WS Atkins has signed up for two ground-breaking alliances with Japanese contractor Kumagai Gumi.

The deals, completed last week, involve Atkins bidding for work with Kumagai in Japan, where it is also planning to open a Tokyo office.

The first joint project involves Atkins and Kumagai bidding to work on private finance initiative projects; the second will see the consultant advising on land decontamination.

Atkins chief executive Mike Jeffries said the two initiatives were part of an attempt to break into the Japanese market.

It had an office in Japan during the 1980s but this was wound down. Jeffries believes the market is now showing some potential for growth.

He said: "The Japanese are becoming keen on using the PFI for all types of project, whether they are roads, bridges, hospitals or schools, and we will be advising Kumagai on bids.

"The Japanese are keen to take advantage of the expertise on the PFI in Britain, but it is unlikely we will be taking equity stakes in Japan." The Japanese government is keen to use infrastructure investment as a means to refloat the country's stagnating economy. It sees the PFI as one way of financing this work, and has been monitoring developments in Britain.

Atkins will also advise on decontaminating soils. In Japan, the regulations governing brownfield sites are stricter than in the UK and sites are often left undeveloped because it is too costly to clean them.

Jeffries believes that the UK approach of recycling brownfield land has a role in Japan.

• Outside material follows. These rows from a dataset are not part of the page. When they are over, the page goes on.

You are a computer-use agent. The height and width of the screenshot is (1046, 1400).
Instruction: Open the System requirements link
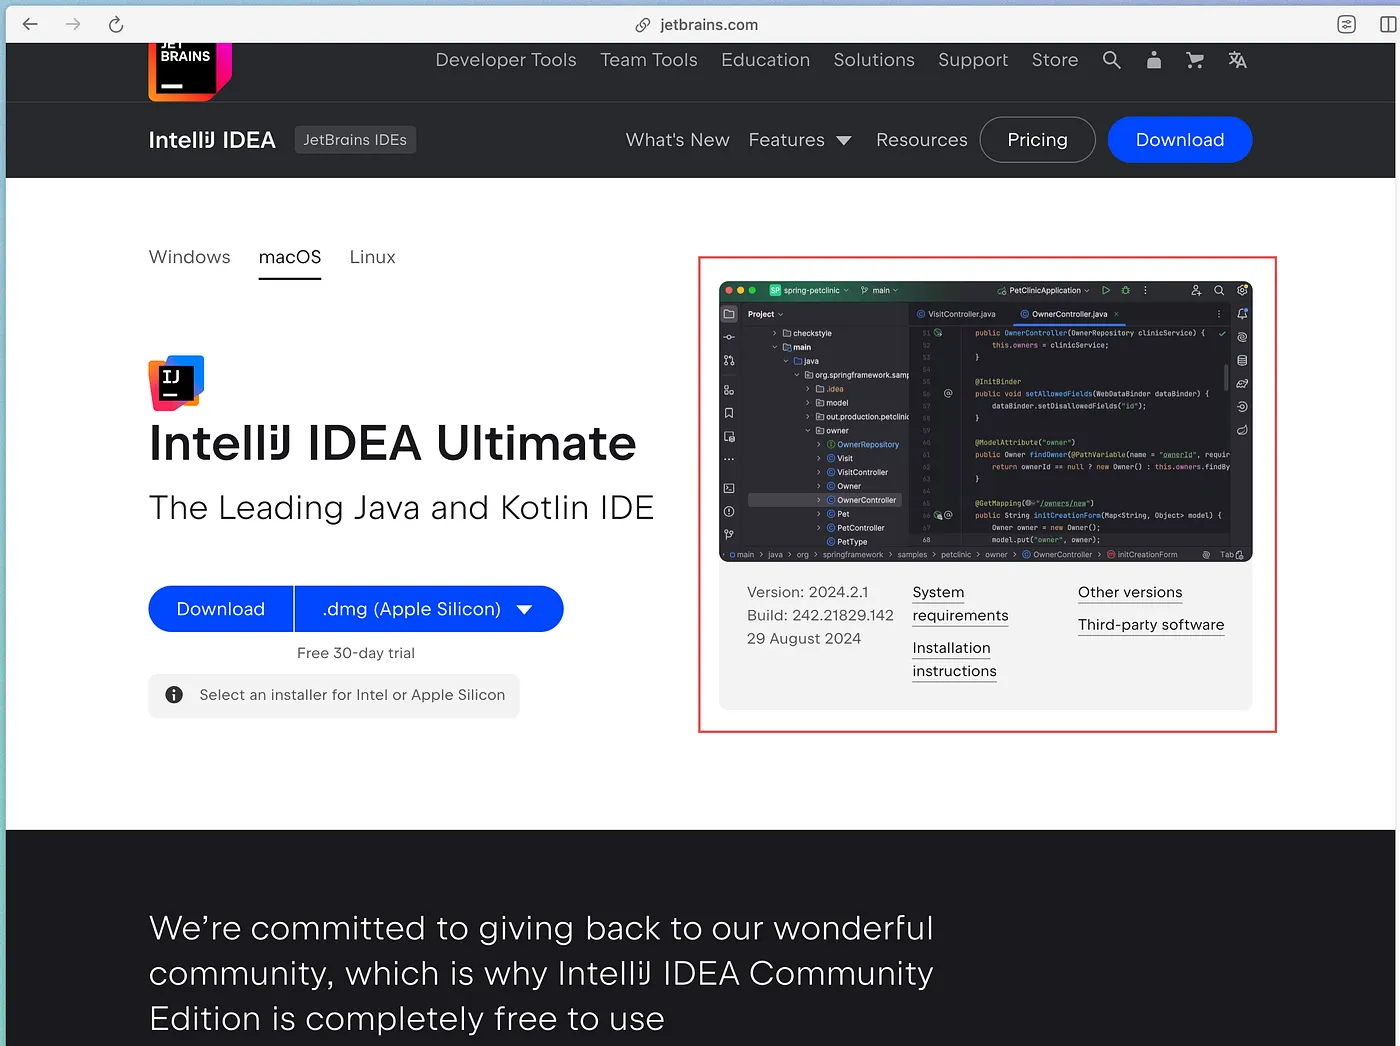[x=959, y=604]
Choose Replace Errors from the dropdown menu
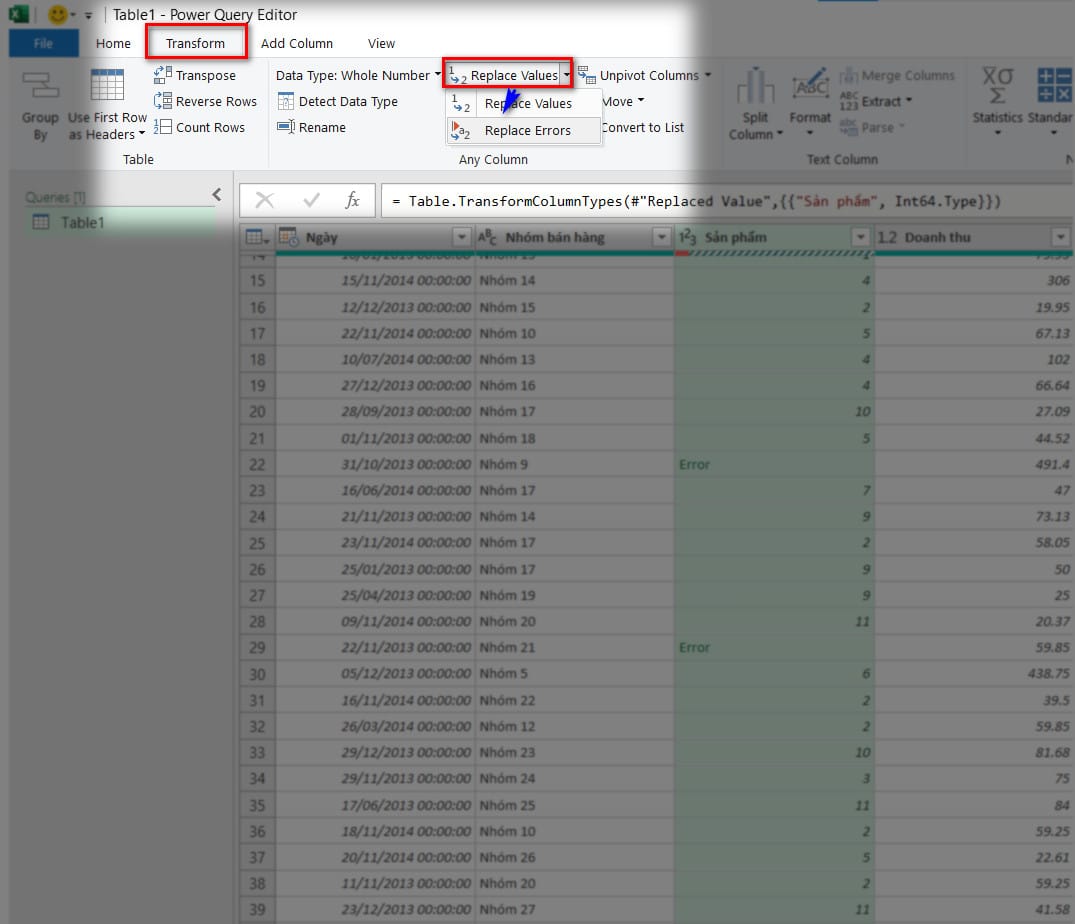This screenshot has height=924, width=1075. click(x=527, y=130)
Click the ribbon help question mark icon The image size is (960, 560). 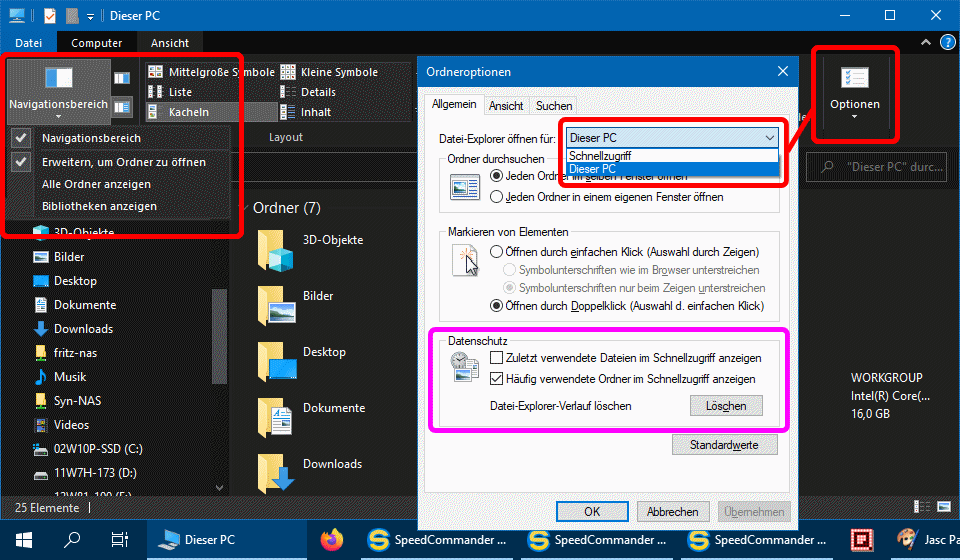click(x=947, y=43)
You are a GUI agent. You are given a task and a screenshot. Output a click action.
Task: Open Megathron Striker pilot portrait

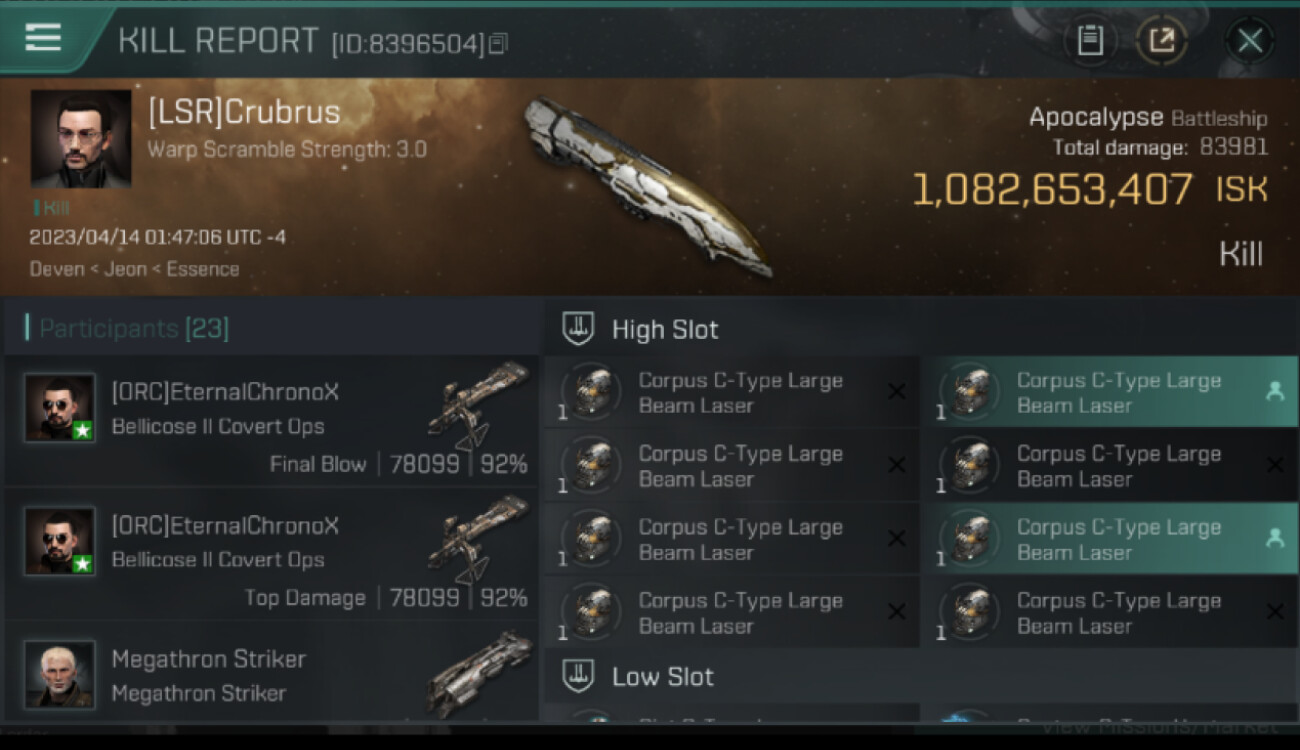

On the Japanese economy in general, Jeffries said: "We are proceeding with caution, but there are interesting situations appearing in South-east Asia. We plan to use the strong pound to help us pick up opportunities." The two deals have been put together by Barry Hutt, a director in Atkins' property division.

Atkins was split into three separate operations on 1 April to allow it to provide a broader spread of services across all its regions.

Jeffries believes the changes are among the most fundamental in the group's history. The new divisions are transport, including road and rail; property, including building design, defence services, facilities management and QSs Faithful & Gould and Silk & Frasier; and management and industry, including water, tunnelling, oil and gas, and science and technology.

Separate Atkins offices previously specialised in particular areas, but Jeffries wants to see each region gain equal expertise in all areas.